Exercise description:
From the data below, copy exactly the lines that lie between the one holding "How do I perform: Open the news" and the one holding "Viewport: 2549px width, 1194px height.", including both, and nothing more.

(Beginning of Study material)

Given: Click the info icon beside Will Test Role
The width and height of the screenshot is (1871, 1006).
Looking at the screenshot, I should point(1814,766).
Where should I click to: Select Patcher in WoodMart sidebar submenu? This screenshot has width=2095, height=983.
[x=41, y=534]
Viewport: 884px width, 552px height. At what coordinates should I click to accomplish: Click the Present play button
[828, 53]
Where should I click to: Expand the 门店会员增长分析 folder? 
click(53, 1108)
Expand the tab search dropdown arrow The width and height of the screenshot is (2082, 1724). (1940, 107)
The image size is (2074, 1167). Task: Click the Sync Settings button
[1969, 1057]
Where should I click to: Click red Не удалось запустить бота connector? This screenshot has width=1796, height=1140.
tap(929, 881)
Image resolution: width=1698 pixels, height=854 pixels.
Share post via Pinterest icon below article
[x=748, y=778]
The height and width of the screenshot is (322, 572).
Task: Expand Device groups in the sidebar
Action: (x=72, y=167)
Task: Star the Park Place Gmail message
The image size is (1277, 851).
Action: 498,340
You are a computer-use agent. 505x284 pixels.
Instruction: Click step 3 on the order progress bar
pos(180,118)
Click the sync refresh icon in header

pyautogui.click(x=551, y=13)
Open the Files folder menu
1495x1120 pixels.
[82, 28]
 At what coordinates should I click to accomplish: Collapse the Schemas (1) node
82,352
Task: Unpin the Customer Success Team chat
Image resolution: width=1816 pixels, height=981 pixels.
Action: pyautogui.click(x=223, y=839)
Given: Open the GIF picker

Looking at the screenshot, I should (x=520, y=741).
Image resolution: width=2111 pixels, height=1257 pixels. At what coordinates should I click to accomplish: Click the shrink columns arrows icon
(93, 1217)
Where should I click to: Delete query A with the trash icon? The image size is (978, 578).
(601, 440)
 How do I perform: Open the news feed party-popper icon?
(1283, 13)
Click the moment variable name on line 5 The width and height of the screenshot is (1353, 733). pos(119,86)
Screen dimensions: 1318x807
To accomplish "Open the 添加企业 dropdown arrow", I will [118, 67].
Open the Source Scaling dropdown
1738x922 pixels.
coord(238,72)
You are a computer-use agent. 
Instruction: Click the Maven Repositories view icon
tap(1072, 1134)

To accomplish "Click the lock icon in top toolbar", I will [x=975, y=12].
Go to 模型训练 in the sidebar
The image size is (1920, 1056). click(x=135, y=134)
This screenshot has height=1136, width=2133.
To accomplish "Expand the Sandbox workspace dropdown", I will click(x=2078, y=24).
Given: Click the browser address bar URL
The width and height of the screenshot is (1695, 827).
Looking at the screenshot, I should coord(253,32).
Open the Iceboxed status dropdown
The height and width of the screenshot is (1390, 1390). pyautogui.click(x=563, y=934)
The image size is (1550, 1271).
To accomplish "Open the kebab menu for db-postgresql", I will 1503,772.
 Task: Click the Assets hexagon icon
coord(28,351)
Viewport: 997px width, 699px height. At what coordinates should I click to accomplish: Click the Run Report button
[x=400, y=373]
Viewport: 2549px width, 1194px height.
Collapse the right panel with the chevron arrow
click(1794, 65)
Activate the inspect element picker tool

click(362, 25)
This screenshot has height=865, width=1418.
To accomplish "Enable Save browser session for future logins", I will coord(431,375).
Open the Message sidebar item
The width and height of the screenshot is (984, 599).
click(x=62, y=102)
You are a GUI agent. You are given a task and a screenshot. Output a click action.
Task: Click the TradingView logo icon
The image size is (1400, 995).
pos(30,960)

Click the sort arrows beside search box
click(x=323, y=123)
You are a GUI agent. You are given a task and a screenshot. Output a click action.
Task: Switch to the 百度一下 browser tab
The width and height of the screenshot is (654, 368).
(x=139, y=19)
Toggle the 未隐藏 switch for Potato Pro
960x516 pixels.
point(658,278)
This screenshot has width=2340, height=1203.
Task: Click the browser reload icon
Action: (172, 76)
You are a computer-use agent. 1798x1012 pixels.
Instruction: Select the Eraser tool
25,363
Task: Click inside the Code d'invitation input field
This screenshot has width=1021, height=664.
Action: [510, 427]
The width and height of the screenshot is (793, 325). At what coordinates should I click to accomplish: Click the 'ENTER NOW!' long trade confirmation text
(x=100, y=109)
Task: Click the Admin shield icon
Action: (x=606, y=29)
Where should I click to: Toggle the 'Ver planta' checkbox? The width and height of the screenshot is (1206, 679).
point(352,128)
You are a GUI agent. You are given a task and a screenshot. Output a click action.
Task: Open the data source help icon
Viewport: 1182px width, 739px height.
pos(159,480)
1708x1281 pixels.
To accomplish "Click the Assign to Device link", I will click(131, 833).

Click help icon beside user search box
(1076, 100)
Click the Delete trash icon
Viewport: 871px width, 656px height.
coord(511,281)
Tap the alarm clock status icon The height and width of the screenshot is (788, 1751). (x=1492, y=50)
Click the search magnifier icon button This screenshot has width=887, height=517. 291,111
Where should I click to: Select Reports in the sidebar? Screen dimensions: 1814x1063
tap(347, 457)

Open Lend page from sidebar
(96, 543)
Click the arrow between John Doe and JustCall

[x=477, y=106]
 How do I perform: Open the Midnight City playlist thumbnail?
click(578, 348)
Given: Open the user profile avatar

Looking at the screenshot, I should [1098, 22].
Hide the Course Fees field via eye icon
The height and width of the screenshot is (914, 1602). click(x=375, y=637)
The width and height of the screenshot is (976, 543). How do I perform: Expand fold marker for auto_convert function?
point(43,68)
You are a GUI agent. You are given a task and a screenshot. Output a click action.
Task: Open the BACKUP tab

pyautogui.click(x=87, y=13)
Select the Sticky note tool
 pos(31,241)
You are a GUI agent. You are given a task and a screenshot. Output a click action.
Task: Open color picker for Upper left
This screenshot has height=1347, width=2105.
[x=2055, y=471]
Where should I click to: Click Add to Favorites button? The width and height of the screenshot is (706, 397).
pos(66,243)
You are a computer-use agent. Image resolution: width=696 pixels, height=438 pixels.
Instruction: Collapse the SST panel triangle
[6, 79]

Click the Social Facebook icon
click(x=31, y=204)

(End of Study material)

Answer section:
 How do I perform: Open the news feed party-popper icon?
(1283, 13)
Click the moment variable name on line 5 The width and height of the screenshot is (1353, 733). pos(119,86)
Screen dimensions: 1318x807
To accomplish "Open the 添加企业 dropdown arrow", I will [118, 67].
Open the Source Scaling dropdown
1738x922 pixels.
coord(238,72)
You are a computer-use agent. 
Instruction: Click the Maven Repositories view icon
tap(1072, 1134)

To accomplish "Click the lock icon in top toolbar", I will [x=975, y=12].
Go to 模型训练 in the sidebar
The image size is (1920, 1056). click(x=135, y=134)
This screenshot has height=1136, width=2133.
To accomplish "Expand the Sandbox workspace dropdown", I will click(x=2078, y=24).
Given: Click the browser address bar URL
The width and height of the screenshot is (1695, 827).
Looking at the screenshot, I should coord(253,32).
Open the Iceboxed status dropdown
The height and width of the screenshot is (1390, 1390). pyautogui.click(x=563, y=934)
The image size is (1550, 1271).
To accomplish "Open the kebab menu for db-postgresql", I will 1503,772.
 Task: Click the Assets hexagon icon
coord(28,351)
Viewport: 997px width, 699px height. At what coordinates should I click to accomplish: Click the Run Report button
[x=400, y=373]
Viewport: 2549px width, 1194px height.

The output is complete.